Alright, take a deep breath and let’s step back in time as we stand before this impressive 440-foot-tall giant. Imagine, just over half a century ago, you’d be standing at the busy entrance of MacDougall & Southwick department store, where shoppers hustled, display windows dazzled, and kids begged for candy from fancy counters-this corner was the heart of downtown’s action. But when the store shut down in 1966, the building stood empty, echoing with memories, until even those walls crumbled away in 1971. In its place? A humble surface parking lot, where engines hummed and car doors slammed--not quite the glamorous fate you’d expect for such a prime spot, right?
Fast forward to the early 2000s, and the city buzzed with dreams of building upward. Enter Greg Smith of Urban Visions, a man with a vision big enough to challenge Seattle’s sky. Originally, he wanted a “mere” 27-story residential tower-even though the city’s rules capped buildings here at 11 stories! Talk about dreaming tall. The plans grew as Seattle’s city council rewrote the zoning code, and just when things looked settled, luxury hotel company Candela swooped in with grand promises of their flagship hotel plus posh condos. For a while, this was the Candela Hotel & Residences-a dazzling glass tower narrowing in the middle, with the top 13 floors dramatically jutting out as if the building had done too many bicep curls!
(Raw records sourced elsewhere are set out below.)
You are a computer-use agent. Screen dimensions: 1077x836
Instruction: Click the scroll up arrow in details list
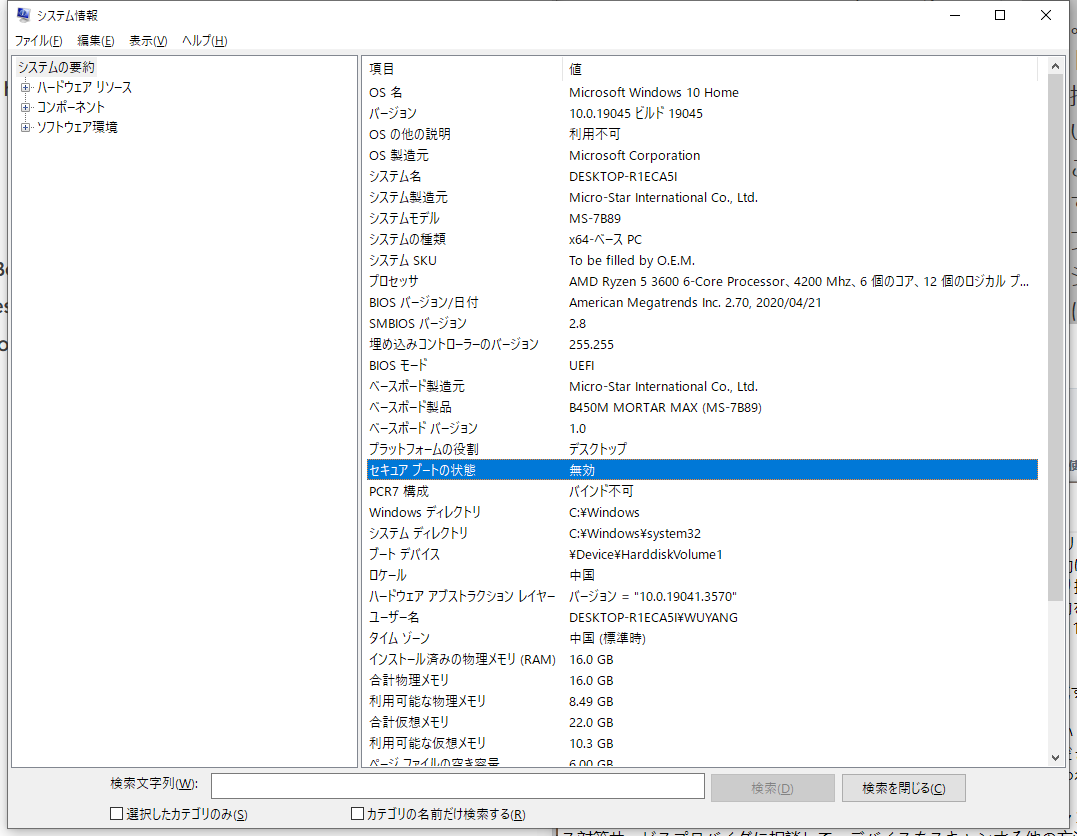click(1055, 66)
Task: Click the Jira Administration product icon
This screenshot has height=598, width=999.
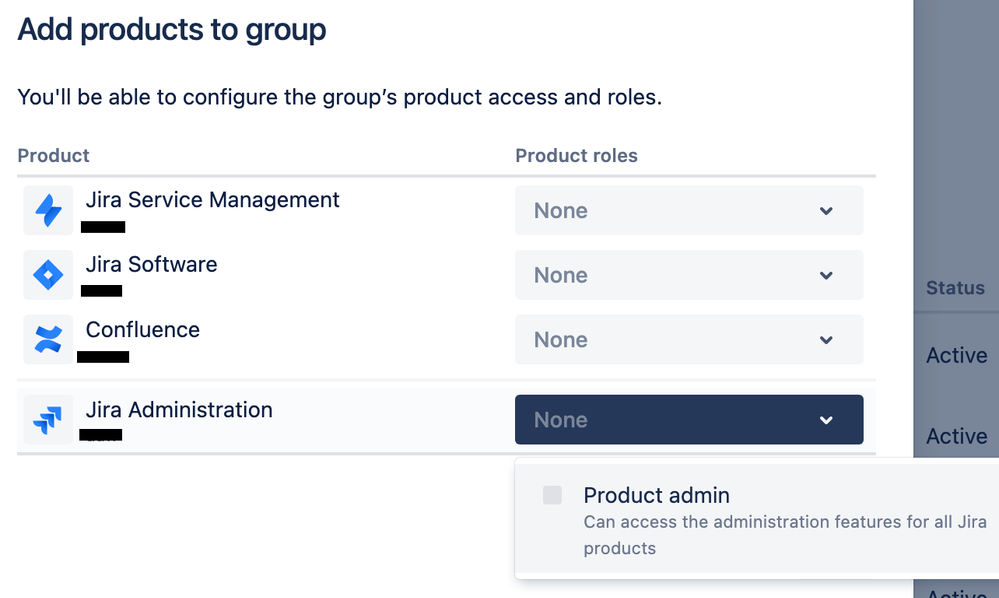Action: (x=48, y=420)
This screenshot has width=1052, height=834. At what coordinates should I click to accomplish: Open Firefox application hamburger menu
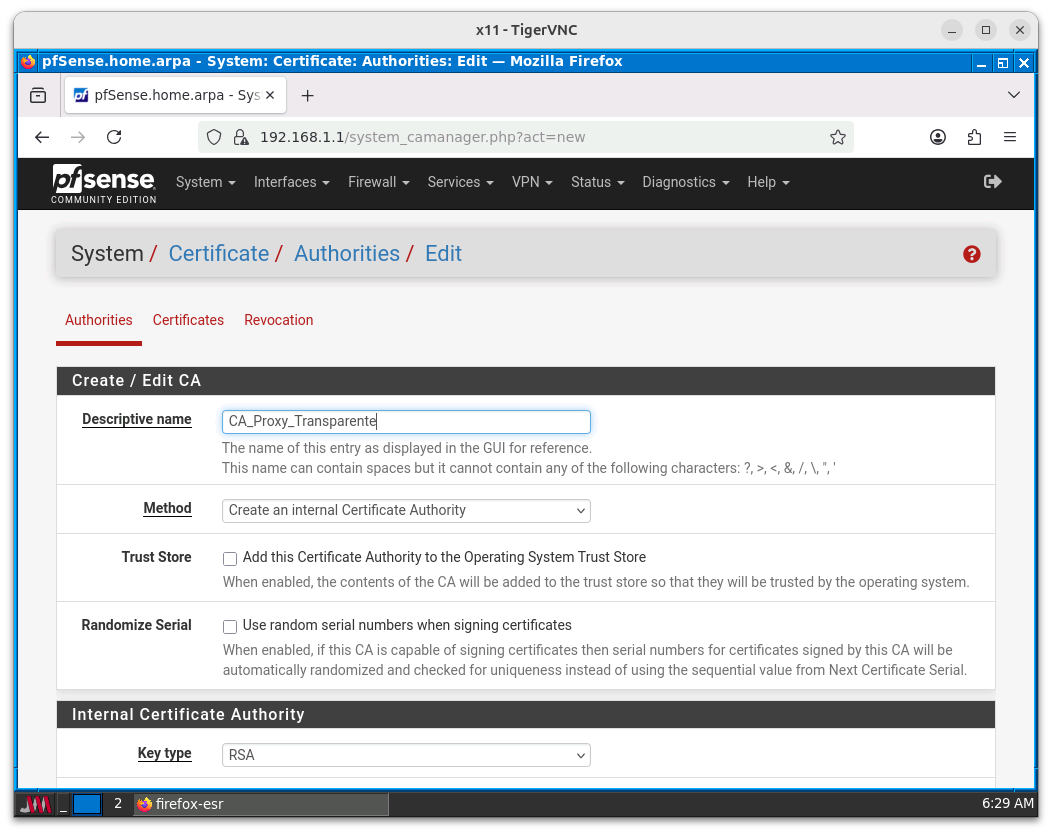pyautogui.click(x=1010, y=137)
But if you think construction projects are ever simple, let’s just say-this story has more plot twists than a detective novel. The Candela plan fizzled, luxury dreams morphed into apartments, and the city went on debating which design was just right. At one point, someone wanted a dramatic “tree tower,” complete with a viewing terrace facing Pike Place Market. Then, poof! That idea was dropped, replaced with the elegant, modern tower you see today-a sparkling stack of glass and steel, designed by the iconic Tom Kundig, brought to life with (finally!) a little help from deep-pocketed Japanese developer Mitsui Fudosan.
When construction began in July 2015, traffic dodged orange cones, sidewalks buzzed with hard hats, and even a protected bike lane got replaced by a covered detour flanked by plastic water barriers. Little by little, the core shot up-floor after floor, until it finally “topped out” in August 2017, scraping the sky at 39 stories. March 2018-doors opened, and Seattle’s luxury apartment hunters had 339 stunning new homes to pick from, with shops below and even a Medical One clinic on the 8th floor (talk about a good address for your next checkup!).
So whether you’re dreaming of a penthouse or just love big city drama, the West Edge Tower is proof that even a boring old parking lot can rise up and sparkle-if it gets the right story, and the right cast of characters.